Progesterone-estrogen interactions in synaptic plasticity and neuroprotection

Abstract

17ß-Estradiol and progesterone exert a number of physiological effects throughout the brain due to interactions with several types of receptors belonging to the traditional family of intracellular hormonal receptors as well as to membrane-bound receptors. In particular, both hormones elicit rapid modifications of neuronal excitability that have been postulated to underlie their effects on synaptic plasticity and learning and memory. Likewise, both hormones have been shown to be neuroprotective under certain conditions, possibly due to the activation of pro-survival pathways and the inhibition of pro-apoptotic cascades. Because of the similarities in their cellular effects, there have been a number of questions raised by numerous observations that progesterone inhibits the effects of estrogen. In this manuscript, we first review the interactions between 17ß-estradiol (E2) and progesterone (P4) in synaptic plasticity, and conclude that, while E2 exerts a clear and important role in long-term potentiation of synaptic transmission in hippocampal neurons, the role of P4 is much less clear, and could be accounted by the direct or indirect regulation of GABAA receptors. We then discuss the neuroprotective roles of both hormones, in particular against excitotoxicity. In this case, the neuroprotective effects of these hormones are very similar to those of the neurotrophic factor BDNF. Interestingly, P4 antagonizes the effects of E2, possibly through the regulation of estrogen receptors or of proteins associated with the receptors or interactions with signaling pathways activated by E2. Overall, this review emphasizes the existence of common molecules and pathways that participate in the regulation of both synaptic plasticity and neurodegeneration.

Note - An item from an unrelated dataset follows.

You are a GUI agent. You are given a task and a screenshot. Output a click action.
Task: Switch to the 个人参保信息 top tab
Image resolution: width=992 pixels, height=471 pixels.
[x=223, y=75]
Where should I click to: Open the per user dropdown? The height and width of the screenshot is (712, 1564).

Figure 1. Schematic representation of the pathways activated by E2 and P4 in neurons

E2 is proposed to activate three types of receptors, i) membrane-bound receptors (ERm) resulting in activation of the src tyrosine kinase and leadong to MAPK/ERK activation. ii) the traditional cytoplasmic receptors, which in conjunction with the steroid receptor coactivator-1 (SRC-1) triggers transcriptional responses, and iii) the GPER receptor, which is localized either in membrane or in the cytoplasm; the functions of this receptor ar still being unraveled and it appears to play a significant role in neuroprotection. P4 is shown to activate i) a membrane bound receptor (mPR) as well as ii) traditional cytoplamc receptors that trigger transcription. Through metabolites such as allopregnanolone, P4 may also activate GABA_A receptors, which induce LTP. Also shown are the structures of E2 and P4 along with the corresponding fluctuations in their plasma levels across the rat estrus cycle.

Figure 2. Schematic illustration of the links between E2 and synaptic plasticity

E2 activation of membrane receptors leads to structural synaptic changes that result in increased synaptic activity and facilitation of LTP induction/consolidation. Part of these effects involve calpain activation via ERK/MAPK-mediated phosphorylation as well as calpain inhibition via PKA-mediated phosphorylation. E2 also regulate actin polymerization via the RhoA-LIMK-cofilin pathway.

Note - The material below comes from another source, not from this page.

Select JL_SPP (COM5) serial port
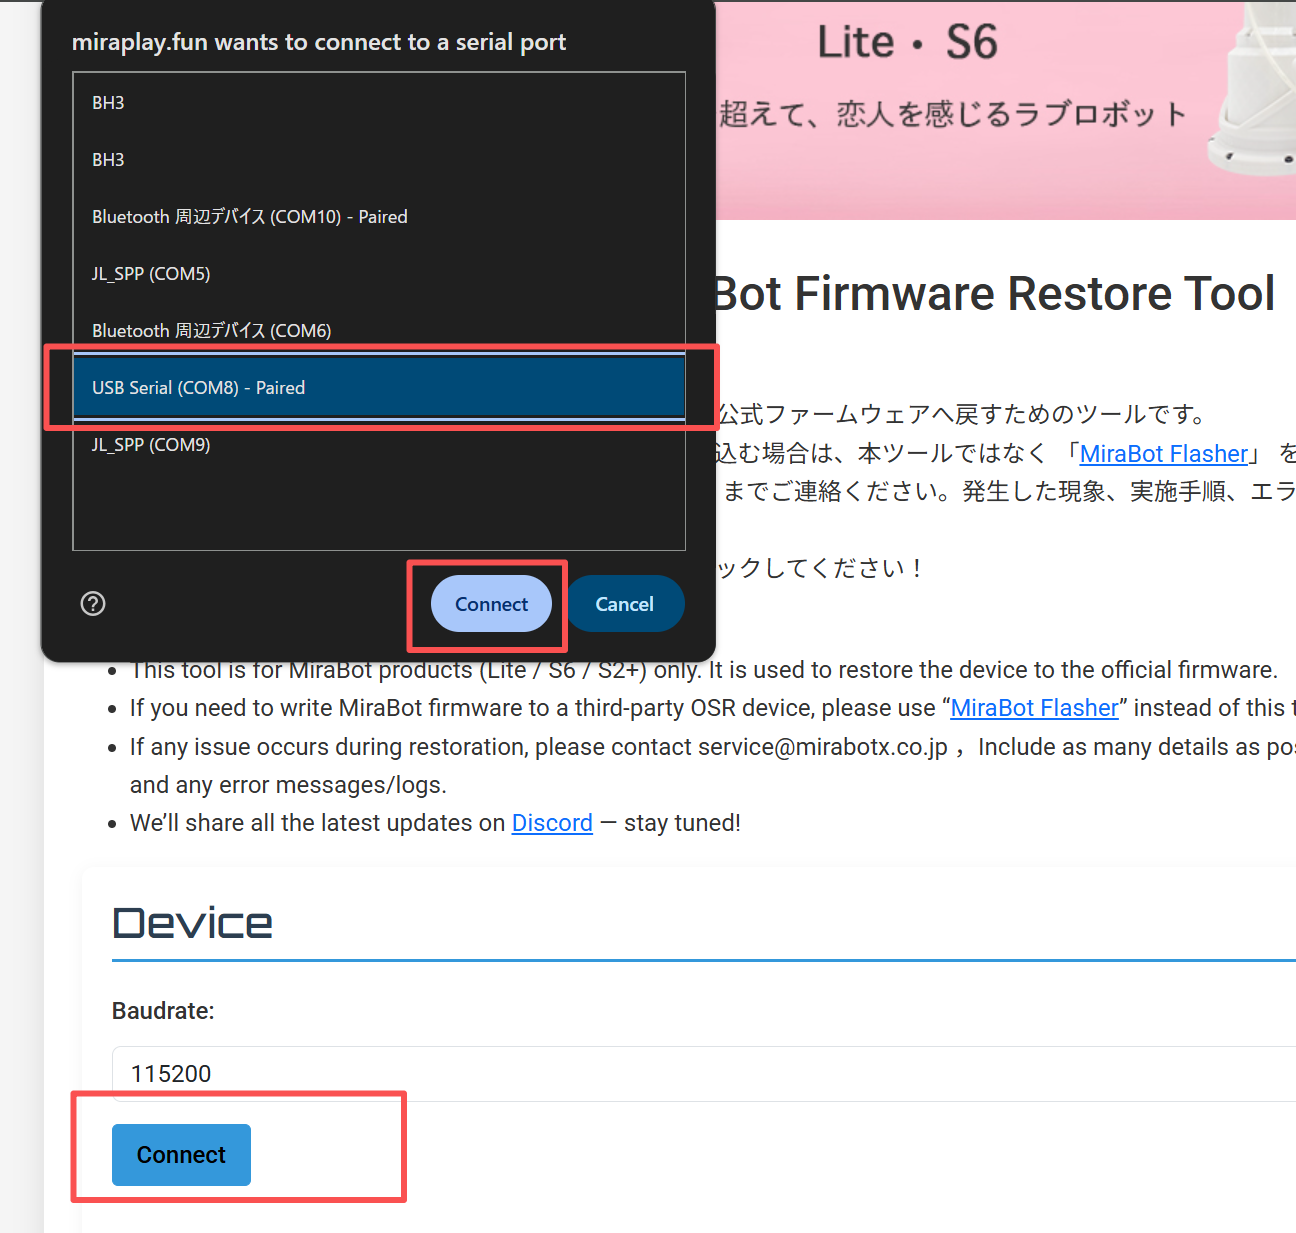 click(x=151, y=274)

Figure 3. Schematic representation of postulated interactions between E2 and P4

Both E2 and P4 trigger calpain activation, presumably through ERK-mediated phosphorylation. In addition, both E2 and P4 increase BDNF expression, which further stimulates calpain activation. These responses are involved in the neuroprotective effects of both E2 and P4. However, P4 is proposed to negatively regulate the stimulatory effects of E2 and BDNF on calpain activation as well as through the destabilization of mRNA for ERβ and BDNF.